À l’aéroport de Djakarta, dans le terminal des vols domestiques, les proches des passagers et de l’équipage désemparés attendaient des nouvelles des corps. Avec une seule certitude désormais : il n’y a pas de survivant.

« J’ai quatre membres de ma famille sur le vol, ma femme et mes trois enfants, a raconté Yaman Zai en sanglotant. Ma femme m’a envoyé une photo du bébé aujourd’hui… Comment mon coeur ne pourrait-il pas être déchiré en morceaux ? »

Pour l’heure, les autorités ont pu identifier 7 victimes, du personnel navigant et des passagers. 

 

(A regarder sur la chaîne Youtube de l’AFP)

Les crashs en série

Le dernier crash en date est le 46e accident mortel en Indonésie depuis 2000, selon le site d’information sur l’aviation Aviation Safety Network, un chiffre nettement supérieur à ceux de ses pairs de la région. La Thaïlande en a enregistré six au cours de la même période, et la Malaisie trois.

Les deux derniers accidents mortels ont entaché l’industrie du pays, qui semblait améliorer les normes de sécurité. En 2016, l’administration fédérale américaine de l’aviation a annoncé que l’Indonésie avait été classée dans la catégorie 1 après avoir satisfait aux normes de sécurité fixées par l’Organisation de l’aviation civile internationale. Les compagnies aériennes indonésiennes ont également été retirées en 2018 de la liste noire de l’UE des opérateurs qui ne respectent pas ses normes de surveillance réglementaire.

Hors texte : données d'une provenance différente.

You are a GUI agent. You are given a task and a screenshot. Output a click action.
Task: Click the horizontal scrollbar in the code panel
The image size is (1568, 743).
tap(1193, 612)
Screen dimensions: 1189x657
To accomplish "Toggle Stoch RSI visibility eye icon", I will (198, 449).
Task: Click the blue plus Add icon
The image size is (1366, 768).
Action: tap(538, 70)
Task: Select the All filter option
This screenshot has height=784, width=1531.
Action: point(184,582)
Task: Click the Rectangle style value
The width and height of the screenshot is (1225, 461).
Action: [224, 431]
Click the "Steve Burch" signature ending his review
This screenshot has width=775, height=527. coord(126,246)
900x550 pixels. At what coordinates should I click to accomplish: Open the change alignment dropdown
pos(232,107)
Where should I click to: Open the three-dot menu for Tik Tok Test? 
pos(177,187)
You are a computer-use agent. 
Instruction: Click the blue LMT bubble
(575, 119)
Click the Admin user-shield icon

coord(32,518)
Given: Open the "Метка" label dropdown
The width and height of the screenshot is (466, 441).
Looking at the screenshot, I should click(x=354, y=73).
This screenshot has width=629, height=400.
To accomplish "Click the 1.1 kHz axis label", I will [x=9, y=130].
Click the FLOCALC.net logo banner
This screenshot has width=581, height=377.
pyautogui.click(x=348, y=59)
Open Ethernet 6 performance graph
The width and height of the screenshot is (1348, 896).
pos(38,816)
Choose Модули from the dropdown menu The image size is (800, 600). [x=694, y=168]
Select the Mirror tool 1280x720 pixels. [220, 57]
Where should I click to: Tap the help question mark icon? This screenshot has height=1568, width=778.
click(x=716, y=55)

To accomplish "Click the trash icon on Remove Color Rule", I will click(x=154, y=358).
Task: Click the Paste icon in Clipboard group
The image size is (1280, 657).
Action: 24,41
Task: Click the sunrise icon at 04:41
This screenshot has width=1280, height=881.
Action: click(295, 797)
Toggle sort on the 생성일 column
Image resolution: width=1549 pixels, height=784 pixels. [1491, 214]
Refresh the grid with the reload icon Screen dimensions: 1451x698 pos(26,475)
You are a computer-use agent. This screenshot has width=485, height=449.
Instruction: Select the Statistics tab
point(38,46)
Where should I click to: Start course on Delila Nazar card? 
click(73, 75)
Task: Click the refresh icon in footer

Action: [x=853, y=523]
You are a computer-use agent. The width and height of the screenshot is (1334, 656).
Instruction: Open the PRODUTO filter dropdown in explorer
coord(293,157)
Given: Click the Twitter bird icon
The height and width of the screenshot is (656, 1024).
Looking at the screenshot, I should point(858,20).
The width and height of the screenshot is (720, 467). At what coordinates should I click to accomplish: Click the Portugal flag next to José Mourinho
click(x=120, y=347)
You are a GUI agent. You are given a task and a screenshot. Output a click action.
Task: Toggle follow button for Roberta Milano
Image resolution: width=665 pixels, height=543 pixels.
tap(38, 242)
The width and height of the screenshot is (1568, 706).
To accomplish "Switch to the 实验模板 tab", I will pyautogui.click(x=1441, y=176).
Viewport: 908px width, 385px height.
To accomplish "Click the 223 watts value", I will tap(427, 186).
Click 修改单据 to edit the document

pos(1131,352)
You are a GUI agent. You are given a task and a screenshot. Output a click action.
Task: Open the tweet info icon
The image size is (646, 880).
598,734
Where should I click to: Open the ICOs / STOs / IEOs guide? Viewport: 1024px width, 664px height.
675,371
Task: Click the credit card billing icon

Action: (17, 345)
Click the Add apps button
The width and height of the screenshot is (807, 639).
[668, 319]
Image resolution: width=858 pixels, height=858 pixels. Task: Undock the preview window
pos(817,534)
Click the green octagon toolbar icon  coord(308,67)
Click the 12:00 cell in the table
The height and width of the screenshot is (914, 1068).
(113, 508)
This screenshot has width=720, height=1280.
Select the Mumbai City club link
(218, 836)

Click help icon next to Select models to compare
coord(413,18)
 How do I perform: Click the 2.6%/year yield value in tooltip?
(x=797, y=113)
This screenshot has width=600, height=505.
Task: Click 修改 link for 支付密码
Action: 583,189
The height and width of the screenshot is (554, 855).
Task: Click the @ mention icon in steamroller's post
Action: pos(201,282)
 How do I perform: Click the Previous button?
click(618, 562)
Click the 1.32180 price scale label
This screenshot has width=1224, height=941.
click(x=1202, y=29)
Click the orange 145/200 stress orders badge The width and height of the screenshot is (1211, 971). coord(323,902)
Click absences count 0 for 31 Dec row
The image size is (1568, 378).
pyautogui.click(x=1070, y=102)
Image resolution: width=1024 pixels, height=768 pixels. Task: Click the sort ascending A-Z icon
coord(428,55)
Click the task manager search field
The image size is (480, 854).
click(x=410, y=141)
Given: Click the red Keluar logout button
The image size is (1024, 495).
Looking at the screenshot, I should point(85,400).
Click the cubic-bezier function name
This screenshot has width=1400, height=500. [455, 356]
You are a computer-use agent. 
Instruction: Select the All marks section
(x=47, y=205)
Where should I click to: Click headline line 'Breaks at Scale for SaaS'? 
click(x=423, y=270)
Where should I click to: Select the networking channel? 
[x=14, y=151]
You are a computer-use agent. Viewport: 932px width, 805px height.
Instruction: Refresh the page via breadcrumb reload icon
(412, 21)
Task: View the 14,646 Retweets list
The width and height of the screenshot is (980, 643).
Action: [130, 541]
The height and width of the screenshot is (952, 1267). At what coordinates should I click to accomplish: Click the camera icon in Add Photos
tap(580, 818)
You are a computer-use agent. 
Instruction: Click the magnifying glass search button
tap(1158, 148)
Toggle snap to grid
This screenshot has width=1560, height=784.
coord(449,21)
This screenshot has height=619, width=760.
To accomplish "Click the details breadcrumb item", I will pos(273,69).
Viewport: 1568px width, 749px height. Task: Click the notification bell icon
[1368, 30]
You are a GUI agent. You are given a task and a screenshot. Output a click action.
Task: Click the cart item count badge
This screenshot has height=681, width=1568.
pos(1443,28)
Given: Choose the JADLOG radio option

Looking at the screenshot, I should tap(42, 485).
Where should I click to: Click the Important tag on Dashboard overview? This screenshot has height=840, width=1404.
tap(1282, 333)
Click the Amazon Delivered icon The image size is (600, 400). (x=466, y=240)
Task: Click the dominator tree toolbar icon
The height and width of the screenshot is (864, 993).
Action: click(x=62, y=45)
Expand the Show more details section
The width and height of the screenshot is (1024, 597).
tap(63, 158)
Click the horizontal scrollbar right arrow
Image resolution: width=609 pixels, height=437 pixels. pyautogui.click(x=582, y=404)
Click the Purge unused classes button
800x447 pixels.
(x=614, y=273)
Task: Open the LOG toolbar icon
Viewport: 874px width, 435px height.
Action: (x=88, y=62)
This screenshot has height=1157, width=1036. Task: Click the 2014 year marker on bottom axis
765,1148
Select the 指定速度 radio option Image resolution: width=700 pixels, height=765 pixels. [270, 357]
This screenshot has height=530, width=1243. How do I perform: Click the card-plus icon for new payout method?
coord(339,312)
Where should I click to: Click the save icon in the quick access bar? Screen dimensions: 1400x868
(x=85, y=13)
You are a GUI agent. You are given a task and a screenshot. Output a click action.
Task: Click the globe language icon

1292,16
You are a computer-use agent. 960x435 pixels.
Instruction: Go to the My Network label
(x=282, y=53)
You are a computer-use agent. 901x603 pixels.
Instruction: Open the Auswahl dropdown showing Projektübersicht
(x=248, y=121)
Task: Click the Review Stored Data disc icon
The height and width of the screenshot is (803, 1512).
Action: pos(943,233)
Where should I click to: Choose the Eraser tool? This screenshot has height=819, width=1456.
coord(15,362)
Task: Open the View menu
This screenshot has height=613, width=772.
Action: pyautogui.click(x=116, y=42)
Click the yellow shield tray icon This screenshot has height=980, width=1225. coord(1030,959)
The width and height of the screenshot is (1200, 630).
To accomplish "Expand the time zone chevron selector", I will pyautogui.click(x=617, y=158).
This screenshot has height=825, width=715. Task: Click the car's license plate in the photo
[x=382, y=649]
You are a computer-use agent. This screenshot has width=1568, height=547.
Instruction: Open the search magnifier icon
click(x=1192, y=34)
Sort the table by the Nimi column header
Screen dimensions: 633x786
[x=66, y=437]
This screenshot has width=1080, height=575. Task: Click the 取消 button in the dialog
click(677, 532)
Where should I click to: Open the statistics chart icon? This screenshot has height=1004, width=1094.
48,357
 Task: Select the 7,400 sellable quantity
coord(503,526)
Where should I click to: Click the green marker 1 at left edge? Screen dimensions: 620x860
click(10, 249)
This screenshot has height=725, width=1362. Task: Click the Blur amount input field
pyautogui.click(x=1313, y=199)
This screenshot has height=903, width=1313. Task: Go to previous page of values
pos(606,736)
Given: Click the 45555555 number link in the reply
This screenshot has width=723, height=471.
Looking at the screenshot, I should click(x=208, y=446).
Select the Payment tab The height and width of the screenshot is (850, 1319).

Peu après la décision de l’UE, un avion de la compagnie à bas prix indonésienne Lion Air s’est écrasé, tuant les 189 personnes à bord. Le consensus était que la cause principale de l’accident était la conception défectueuse du système anti-décrochage de l’avionneur Boeing. Ce système a ensuite été mis en cause dans un autre accident survenu en Éthiopie en 2019. Il s’agissait dans les deux cas d’un Boeing 737 Max.

Ła compagnie Sriwijaya Air

Le groupe Sriwijaya exploite principalement des liaisons intérieures et détenait la troisième plus grande part de marché avec 13 %.

Selon l’Aviation Safety Network, le dernier accident mortel de Sriwijaya Air remonte à 2008, lorsqu’un avion a dérapé de la piste et tué un agriculteur. Entre cet accident et celui de samedi, la compagnie aérienne a été impliquée dans trois incidents non mortels, mais qui ont quand même conduit à la mise la casse des avions impliqués, car ils étaient irréparables.

L’avion qui s’est écrasé samedi était un Boeing 737-500, vieux de près de 30 ans — un modèle différent du 737 Max, qui a été immobilisé au sol pendant deux ans après les deux accidents mortels décrits ci-dessus.

Bien que les dossiers financiers de Sriwijaya ne soient pas accessibles au public, certains signes indiquent que le groupe était en difficulté financière.

Fin 2018, le groupe devait un total de 2,4 billions de roupies (environ 175 millions de dollars américains) à des entreprises publiques, dont 810 milliards de roupies à la GMF AeroAsia, une filiale de la compagnie nationale Garuda Indonesia, qui assurait l’entretien de la flotte de Sriwijaya à l’époque.

Son incapacité à rembourser ses dettes a en partie conduit la compagnie aérienne Citilink Indonesia à reprendre les opérations de Sriwijaya et du NAM Air cette année-là. Mais après un conflit interne, les deux parties ont mis fin à leur partenariat en 2019. Peu de temps avant cette résiliation, plus de la moitié de la flotte de Sriwijaya était immobilisée au sol par le ministère des Transports en raison de « problèmes de navigabilité. »

L’industrie indonésienne de transport aérien était déjà malmenée ces dernières années. Sa rentabilité a commencé à s’améliorer à partir de 2019. Pour les transporteurs, 2020 aurait dû être un moment de décollage des activités et de la rentabilité, mais la pandémie COVID-19 a changé la donne. Et cette crise actuelle affecte les aspects opérationnels, y compris la sécurité.